First a patient hears the cancer diagnosis and then learns that the needed chemotherapy may cause temporary baldness. For many, the loss of hair is a huge cosmetic burden piled on the already terrible physical trauma of disease.
But help may be on the way, according to a study published Friday in the journal Science.Dr. A.A. Yunis, of the University of Miami Jackson Memorial Hospital Medical Center, said he and his colleagues have discovered "by chance" that an experimental cancer drug blocks hair loss in laboratory rats injected with some chemotherapy agents.
If the finding can be translated into drugs to treat humans, an expert said, "it would be of tremendous benefit" to cancer patients who now must endure the characteristic mark of chemotherapy baldness.
Yunis said his team made the discovery while testing cancer-fighting drugs on lab rats that had been injected with leukemia cells.
Half of the rats were treated with a drug called cytosine arabinoside, or ARA-C. The rest were treated with a combination of ARA-C and an experimental drug called ImuVert.
"We found, lo and behold, that the rats with ARA-C only became nude. They lost all their hair," said Yunis. "The ones with both ARA-C and ImuVert, however, did not lose hair at all."

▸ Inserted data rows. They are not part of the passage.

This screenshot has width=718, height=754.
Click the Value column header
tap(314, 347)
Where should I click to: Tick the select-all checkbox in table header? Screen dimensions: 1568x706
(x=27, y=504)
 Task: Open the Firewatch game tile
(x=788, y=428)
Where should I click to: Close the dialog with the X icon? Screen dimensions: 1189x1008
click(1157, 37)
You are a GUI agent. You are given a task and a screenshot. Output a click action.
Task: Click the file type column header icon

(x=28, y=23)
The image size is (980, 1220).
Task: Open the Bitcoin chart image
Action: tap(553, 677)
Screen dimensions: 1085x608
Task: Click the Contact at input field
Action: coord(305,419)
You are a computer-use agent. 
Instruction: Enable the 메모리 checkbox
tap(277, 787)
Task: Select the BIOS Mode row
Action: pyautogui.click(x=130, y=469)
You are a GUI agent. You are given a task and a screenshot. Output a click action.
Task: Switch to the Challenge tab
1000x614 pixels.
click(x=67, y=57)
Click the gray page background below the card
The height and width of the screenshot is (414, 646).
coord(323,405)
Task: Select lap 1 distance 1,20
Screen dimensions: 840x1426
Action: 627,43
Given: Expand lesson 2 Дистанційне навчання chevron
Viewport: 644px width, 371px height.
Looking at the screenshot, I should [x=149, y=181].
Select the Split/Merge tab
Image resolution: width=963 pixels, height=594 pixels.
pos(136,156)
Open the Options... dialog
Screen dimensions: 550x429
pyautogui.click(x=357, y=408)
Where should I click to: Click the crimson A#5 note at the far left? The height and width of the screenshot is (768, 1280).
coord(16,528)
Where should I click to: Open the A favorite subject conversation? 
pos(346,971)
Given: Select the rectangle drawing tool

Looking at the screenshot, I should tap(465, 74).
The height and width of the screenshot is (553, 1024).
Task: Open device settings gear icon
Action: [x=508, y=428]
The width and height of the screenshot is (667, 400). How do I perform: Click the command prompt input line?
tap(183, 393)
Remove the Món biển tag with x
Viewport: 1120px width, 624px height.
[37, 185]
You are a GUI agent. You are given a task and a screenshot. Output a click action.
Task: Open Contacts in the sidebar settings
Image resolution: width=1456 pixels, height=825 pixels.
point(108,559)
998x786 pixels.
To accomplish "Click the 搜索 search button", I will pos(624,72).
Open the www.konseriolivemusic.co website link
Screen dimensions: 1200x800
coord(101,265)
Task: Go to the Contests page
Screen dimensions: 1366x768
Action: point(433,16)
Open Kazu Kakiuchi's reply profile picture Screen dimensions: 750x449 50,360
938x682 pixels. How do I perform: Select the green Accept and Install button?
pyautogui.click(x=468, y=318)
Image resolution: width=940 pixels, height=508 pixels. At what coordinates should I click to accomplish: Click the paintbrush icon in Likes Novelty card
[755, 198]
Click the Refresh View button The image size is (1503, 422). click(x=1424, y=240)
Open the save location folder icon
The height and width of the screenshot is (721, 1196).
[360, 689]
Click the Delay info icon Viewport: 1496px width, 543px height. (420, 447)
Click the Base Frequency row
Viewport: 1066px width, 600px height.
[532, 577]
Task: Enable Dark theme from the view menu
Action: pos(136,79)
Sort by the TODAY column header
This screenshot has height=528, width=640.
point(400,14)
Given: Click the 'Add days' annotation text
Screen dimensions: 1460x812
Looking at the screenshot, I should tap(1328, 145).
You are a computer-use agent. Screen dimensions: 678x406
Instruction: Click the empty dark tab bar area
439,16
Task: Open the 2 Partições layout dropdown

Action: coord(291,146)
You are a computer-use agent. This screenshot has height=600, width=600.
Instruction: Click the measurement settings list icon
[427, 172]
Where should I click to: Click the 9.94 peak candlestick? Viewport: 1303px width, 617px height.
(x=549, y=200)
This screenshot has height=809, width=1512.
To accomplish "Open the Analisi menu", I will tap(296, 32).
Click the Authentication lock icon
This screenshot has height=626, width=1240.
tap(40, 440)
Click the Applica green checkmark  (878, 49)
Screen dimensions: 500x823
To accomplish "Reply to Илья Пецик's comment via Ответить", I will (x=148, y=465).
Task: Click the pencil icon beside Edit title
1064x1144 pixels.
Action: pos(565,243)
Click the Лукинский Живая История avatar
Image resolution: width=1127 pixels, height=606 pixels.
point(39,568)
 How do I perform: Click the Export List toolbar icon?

Yunis said his group then tested ImuVert with another common cancer drug, doxorubicin, or DX. He said they found that rats with the DX-ImuVert combination also experienced no hair loss, while rats receiving only the DX lost hair on their heads and shoulders.
ImuVert combined with a third cancer drug, cyclophosphamide, however, did not prevent hair loss in the rats, said Yunis.
Dr. Ed Gelmann, chief of the department of medical oncology at Georgetown University in Washington, said that if a way can be found to prevent hair loss "patients will feel much better about chemotherapy."
Chemotherapy baldness is nearly always temporary. The hair usually grows back after the treatment cycle.